O encontro começou a um ritmo baixo, com os dois conjuntos a não quererem ser surpreendidos ainda a frio. Aos poucos, foi-se aproximando de Douglas, com o guarda-redes a ter de responder ao cabeceamento de Garay (11) e a um remate pouco enérgico de Cardozo (17)

Um minuto incrível

Teria voltado a sorte? Cinco-para-dois no ataque, Tiago Rodrigues a abrir para Addy na área e sobre a esquerda e o lateral a assustar-se com a saída de Artur, atirando às malhas laterais. Na resposta, Kanu a aliviar a bola da sua área contra Gaitán, com esta, magoada, a entrar nas redes, traindo Douglas. Ao minuto 30, segundos depois de meia-equipa do Vitória levar as mãos à cabeça, o encontro confirmava o ascendente encarnado, no qual só destoara a maior oportunidade de golo, aquele desperdício inconcebível no contra-ataque minhoto.

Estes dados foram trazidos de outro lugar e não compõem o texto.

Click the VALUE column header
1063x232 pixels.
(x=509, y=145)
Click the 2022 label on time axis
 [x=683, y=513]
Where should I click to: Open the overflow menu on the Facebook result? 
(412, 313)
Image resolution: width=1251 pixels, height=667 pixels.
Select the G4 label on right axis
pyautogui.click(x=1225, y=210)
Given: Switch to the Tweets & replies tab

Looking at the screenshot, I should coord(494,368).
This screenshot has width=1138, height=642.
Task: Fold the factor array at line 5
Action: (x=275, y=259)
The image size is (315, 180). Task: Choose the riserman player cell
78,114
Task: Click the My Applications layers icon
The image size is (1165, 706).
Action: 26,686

A melhor jogada de uma primeira parte morna chegara pouco antes do duplo apito de Jorge Sousa. O calcanhar de Salvio abriu o espaço para Maxi cruzar, e Lima, que tantas vezes remata de primeira com acerta, pensou de mais o tiro, que passou por cima.

Ao intervalo, a partida estava marcada por esses dois momentos, em jeito de crime e castigo, e pelos dois amarelos vistos por Matic e Enzo Pérez, que fragilizavam um setor que se mostrava permissivo às arrancadas dos médios vitorianos. Uma situação parecida à vivida no Dragão, na Liga, que obrigara Jesus a meter Roderick (ficou em casa) com consequências não muito felizes. O adversário e a competição eram outras, bem como o resultado.

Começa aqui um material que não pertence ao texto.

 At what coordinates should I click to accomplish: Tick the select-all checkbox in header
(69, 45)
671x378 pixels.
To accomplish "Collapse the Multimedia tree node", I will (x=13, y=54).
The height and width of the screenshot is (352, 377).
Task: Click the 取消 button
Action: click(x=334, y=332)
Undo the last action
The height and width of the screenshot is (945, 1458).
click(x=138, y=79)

No regresso, duas jogadas rápidas, uma para cada lado, pareciam dar o tom para uma segunda parte mais veloz. Aos 49, de novo Gaitán a fugir a Kanu. O cruzamento é bastante bom, mas El Adoua estica-se e, no limite do risco, evita que Cardozo cabeceie para a baliza. Dois minutos depois, Ricardo troca as voltas a André Almeida e cruza rasteiro para o primeiro poste. Baldé não consegue desviar e Artur segura. No entanto, logo a seguir, os encarnados quiseram segurar as rédeas da partida.

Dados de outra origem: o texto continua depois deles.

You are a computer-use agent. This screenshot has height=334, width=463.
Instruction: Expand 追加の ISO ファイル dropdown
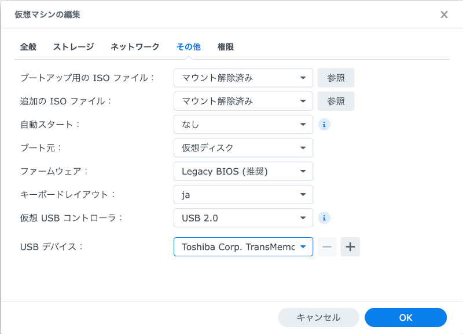pos(243,101)
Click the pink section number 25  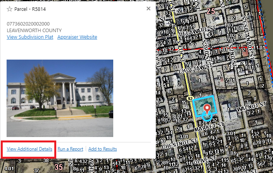(211, 11)
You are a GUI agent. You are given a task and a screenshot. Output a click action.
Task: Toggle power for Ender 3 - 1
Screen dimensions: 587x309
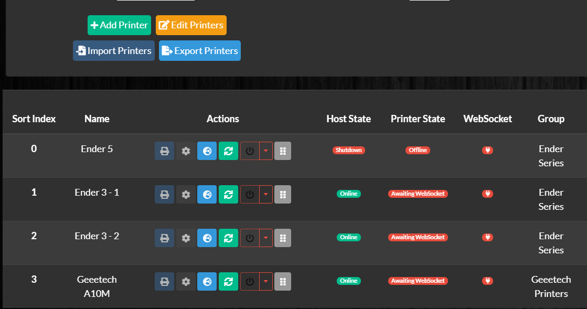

Jesus acreditou cedo de mais?

Rui Vitória ainda arriscou um pouco. Fez entrar Marco Matias para o lugar de Kanu, recuando Ricardo para a defesa (64), e depois com Crivellaro a substituir Olímpio (77). Jesus apostou no plano B (69), Urreta por Cardozo, com Gaitán a apoiar Lima no meio.

Depois vieram os acidentes do primeiro parágrafo, provando que um raio pode mesmo cair três vezes no mesmo sítio. Os tais acidentes que deram os golos de Soudani e Ricardo, e que os minhotos aproveitaram e seguraram até ao fim. Um bom prémio para o trabalho de Rui Vitória e da sua jovem equipa. Para o Benfica, um divã. E que venha depressa.